I am going to guess your device memory management is wrong, although that is just a guess because you haven’t shown the code. Having global scope global pointers like that doesn’t make much sense, and I am pretty certain that a combination of incorrect host side memory allocation code and device code scope issues and causing the problems you are seeing. All the code you have posted also lacks an error checking, which is also probably not a good idea. All of those API functions you are calling return a status which you should be checking. It is quite possible that one or more of them is failing silently, and you don’t know it.
OK, as I suspected, all of those cudaMalloc calls in alcMem() are wrong.
When you allocate device memory, the address of the allocation needs to be assigned to a host pointer. The host pointer can then be passed by value to a kernel call as an argument. Alternatively, the pointer value can be copied onto a device memory symbol (a constant memory pointer value makes much more sense in that case than a global memory pointer). If you do that, then there is no need to pass the value as a kernel argument.
There are a lot of examples of how memory management should work (and the earlier texture lookup you were trying) in the CUDA SDK. You might find it instructive to spend a bit of time reading some of that code to get an idea about how to get your own code working.
Thanks very much again avidday. I am rereading the SDK, but I would like to get the general direction that you recommend clear, I understand the following should be my new function definitions?
I remove all the device pointer declarations at global scope in the .cu file, creating them instead within main.cpp on the host
I declare device pointers d_sSize, d_sB, d_sG, d_sR on the host, pass these pointers to alcMem for device level memory allocation.
cudaMemcpy eB, eG, eR over to d_eB, d_eG, d_eR
Call doKernel to launch kernel execution, at which time the kernel is launched with the following parameters: eB, eG, eR, d_eLabel, d_sSize, d_sB, d_sG, d_sR
Actually I’ve taken enough of your time already. Please disregard previous post, I’ll go the rest of the way on my own. Thanks loads for the head start.

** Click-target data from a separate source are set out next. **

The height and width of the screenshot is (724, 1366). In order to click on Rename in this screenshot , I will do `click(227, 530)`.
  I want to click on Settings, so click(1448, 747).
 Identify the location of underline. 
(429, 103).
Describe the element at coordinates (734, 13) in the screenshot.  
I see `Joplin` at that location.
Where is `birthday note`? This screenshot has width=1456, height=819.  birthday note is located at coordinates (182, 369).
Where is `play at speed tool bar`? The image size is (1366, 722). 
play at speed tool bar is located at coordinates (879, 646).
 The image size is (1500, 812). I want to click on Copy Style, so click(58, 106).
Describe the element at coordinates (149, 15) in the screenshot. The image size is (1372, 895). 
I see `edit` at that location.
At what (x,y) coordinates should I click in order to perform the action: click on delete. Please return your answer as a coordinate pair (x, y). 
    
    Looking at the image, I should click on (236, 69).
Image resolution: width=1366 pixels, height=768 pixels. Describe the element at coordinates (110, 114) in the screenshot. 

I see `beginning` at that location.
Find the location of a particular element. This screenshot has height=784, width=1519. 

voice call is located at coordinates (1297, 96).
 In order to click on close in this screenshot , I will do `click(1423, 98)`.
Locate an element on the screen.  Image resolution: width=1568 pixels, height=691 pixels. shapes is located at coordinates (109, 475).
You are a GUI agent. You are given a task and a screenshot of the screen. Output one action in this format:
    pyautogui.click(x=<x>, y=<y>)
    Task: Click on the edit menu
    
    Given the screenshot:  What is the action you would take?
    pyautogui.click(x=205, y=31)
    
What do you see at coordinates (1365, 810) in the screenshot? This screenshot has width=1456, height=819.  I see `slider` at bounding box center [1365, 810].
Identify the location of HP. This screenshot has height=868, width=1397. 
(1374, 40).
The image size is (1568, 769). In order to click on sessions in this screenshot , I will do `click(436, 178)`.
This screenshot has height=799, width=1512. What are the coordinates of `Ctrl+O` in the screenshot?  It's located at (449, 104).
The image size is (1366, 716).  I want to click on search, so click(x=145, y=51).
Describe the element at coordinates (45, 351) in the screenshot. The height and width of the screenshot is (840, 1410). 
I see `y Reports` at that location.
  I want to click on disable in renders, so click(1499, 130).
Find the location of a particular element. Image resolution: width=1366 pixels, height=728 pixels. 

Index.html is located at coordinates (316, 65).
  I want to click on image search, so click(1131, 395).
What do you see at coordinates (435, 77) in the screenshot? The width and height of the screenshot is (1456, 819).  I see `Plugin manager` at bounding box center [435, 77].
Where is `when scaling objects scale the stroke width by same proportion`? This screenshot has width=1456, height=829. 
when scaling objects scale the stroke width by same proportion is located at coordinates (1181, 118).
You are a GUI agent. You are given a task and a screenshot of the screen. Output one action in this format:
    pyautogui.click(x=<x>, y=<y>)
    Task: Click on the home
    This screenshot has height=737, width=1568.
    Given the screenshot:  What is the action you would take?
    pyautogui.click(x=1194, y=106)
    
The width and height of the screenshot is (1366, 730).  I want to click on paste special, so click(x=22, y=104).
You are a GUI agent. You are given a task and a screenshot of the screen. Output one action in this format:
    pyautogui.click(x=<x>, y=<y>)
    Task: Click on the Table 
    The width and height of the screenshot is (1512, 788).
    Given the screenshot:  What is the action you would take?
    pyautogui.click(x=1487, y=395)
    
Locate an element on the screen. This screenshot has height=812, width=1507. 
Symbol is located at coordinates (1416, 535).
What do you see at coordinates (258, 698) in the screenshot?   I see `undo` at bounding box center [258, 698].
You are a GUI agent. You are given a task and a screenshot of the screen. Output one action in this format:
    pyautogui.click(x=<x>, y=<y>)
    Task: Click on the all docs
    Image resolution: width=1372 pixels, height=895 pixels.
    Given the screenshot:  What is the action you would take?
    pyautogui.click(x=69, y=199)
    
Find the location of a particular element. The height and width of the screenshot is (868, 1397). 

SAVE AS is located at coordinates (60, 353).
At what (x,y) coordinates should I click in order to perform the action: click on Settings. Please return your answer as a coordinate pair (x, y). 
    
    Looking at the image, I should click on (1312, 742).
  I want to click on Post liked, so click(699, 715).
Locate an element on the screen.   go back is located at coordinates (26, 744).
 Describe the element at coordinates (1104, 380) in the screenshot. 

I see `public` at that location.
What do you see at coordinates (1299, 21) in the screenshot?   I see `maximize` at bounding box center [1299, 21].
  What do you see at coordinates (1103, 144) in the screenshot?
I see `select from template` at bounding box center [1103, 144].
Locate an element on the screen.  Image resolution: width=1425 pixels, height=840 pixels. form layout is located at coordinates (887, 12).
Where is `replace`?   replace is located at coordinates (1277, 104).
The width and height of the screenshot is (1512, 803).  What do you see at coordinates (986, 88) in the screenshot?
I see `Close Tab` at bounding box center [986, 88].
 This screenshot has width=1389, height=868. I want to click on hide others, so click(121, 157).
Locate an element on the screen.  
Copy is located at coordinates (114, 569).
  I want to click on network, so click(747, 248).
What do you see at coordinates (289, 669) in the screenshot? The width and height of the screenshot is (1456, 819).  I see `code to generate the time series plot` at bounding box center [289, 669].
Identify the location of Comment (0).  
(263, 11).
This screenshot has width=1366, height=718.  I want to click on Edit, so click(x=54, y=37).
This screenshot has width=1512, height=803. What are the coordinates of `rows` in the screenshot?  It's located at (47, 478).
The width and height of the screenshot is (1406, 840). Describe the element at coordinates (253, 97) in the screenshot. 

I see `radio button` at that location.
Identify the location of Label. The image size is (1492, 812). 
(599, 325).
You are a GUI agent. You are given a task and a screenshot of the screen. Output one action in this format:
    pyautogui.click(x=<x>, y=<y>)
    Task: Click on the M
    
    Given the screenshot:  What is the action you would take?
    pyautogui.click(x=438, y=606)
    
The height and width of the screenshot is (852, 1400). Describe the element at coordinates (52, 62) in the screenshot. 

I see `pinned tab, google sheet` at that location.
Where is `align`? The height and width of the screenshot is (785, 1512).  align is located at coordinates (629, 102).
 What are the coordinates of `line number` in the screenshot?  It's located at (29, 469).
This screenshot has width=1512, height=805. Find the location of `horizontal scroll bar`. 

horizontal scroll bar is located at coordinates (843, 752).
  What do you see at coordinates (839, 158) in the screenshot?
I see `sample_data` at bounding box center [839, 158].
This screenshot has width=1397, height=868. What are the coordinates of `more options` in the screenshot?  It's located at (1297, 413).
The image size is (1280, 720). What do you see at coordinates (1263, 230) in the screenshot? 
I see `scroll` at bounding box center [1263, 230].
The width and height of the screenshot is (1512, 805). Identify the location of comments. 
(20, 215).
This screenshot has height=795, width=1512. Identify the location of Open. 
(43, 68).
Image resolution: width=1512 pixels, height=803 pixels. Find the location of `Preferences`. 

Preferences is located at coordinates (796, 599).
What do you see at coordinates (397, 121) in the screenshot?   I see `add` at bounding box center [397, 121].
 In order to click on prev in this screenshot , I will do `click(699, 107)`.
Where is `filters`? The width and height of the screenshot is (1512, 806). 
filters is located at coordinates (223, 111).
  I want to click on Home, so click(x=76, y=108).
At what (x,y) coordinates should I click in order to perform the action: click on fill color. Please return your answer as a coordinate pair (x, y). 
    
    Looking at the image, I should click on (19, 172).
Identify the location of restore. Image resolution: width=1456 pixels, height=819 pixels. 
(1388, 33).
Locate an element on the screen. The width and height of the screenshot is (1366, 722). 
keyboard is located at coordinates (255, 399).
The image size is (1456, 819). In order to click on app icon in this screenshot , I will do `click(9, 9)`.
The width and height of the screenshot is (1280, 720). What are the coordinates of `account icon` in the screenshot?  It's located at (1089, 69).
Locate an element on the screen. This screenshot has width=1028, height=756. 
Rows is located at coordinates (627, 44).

You could also define constant pointers at global scope, do the device memory allocations with cudaMalloc() on host pointers, and then use memcpyToSymbol() to write the addresses of the memory allocations to those constant pointers. Constant memory has cache and a broadcast mechanism which makes it fast for that sort of usage, and it eliminates the need for long argument lists in you device functions (those arguments also occupy shared memory, so it frees up some shared memory in the process).
Got it working finally! Thanks for your tip about the constant ptrs. Will implement that next. I have one more quick question but I should open a new thread for that.